Quien no se sienta obligado a pedir disculpas, en nombre de nuestro cuerpo social, a la memoria de David Moreria, de 18 años, y a su familia, y a reclamar además justicia y sanción para los homicidas, debería pensar si no está actuando como un débil moral o un idiota político.

Ni todos somos Moreira, ni todos somos ladrones de bolsos, ni todos somos asesinos. Pero todos somos responsables hacia el futuro.

El que así no lo sienta, que no se asombre cuando la banda de cazadores punitivos venga por él.

2.

La “violencia natural” no es otra cosa que un mediocre artificio intelectual mal parido por pseudo doctos que leyeron a Hobbes en diagonal.

La única violencia impresa en la parte reptiliana de nuestro cerebro es reactiva y obedece al instinto de supervivencia. En el nivel mamífero aparecen también la defensa de la cría o del territorio.

Defensa que nunca es ciega. Cuando la presa es más grande de lo que puede comer por sí solo, el lobo ofrece su cuello al congénere o a la jauría, como señal de apaciguamiento e invitación a compartir.

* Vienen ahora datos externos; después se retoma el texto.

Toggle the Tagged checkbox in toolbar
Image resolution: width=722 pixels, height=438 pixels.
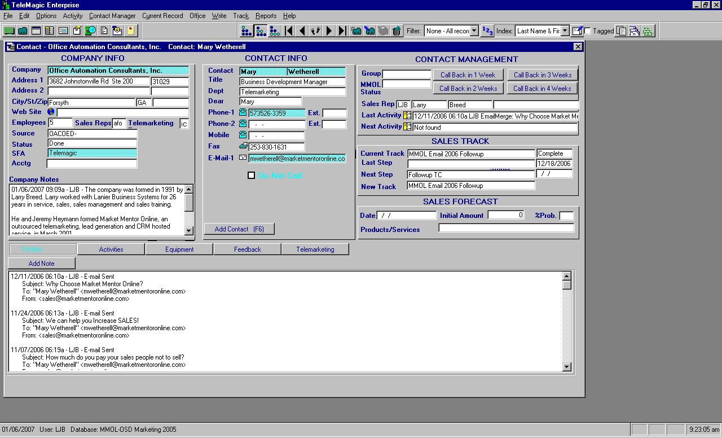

Ni siquiera la horda mataba con furia instantánea y descontrolada.

Ergo, no llamemos a la asociación ilícita de cobardes asesinos hijos de puta “justicieros”, ni “vengadores, ni “vigilantes”, ni “paciencias rotas”, ni presas de instintos básicos que no existen. Es cultura, es decisión, es propósito, es alevosía, es conciencia plena del acto, es discurso y obrar punitivos sin ninguna raíz en la naturaleza. O sea, no es un atavismo sino producto de la modernidad actual.

No busquemos en la protohistoria palabras que nos sirvan de metáfora para llamar a estas bandas urbanas, porque no las hay.

En todo caso, las etiquetas están en la modernidad: escuadrones de la muerte, linchadores, patotas. Que se hayan constituido una semana antes o un minuto antes es un detalle menor; la cultura instituyente – y celebrante, y apologética – del crimen de odio precede al acto.

Como dicen ellos mismos, cárcel a los asesinos. No hasta que se pudran, como dicen ellos. Lo que sea justo, y con garantía del debido proceso, ese garantismo que repudian y al que, sin embargo, tienen derecho.

Porque los miserables también tienen derecho, aunque no lo sepan.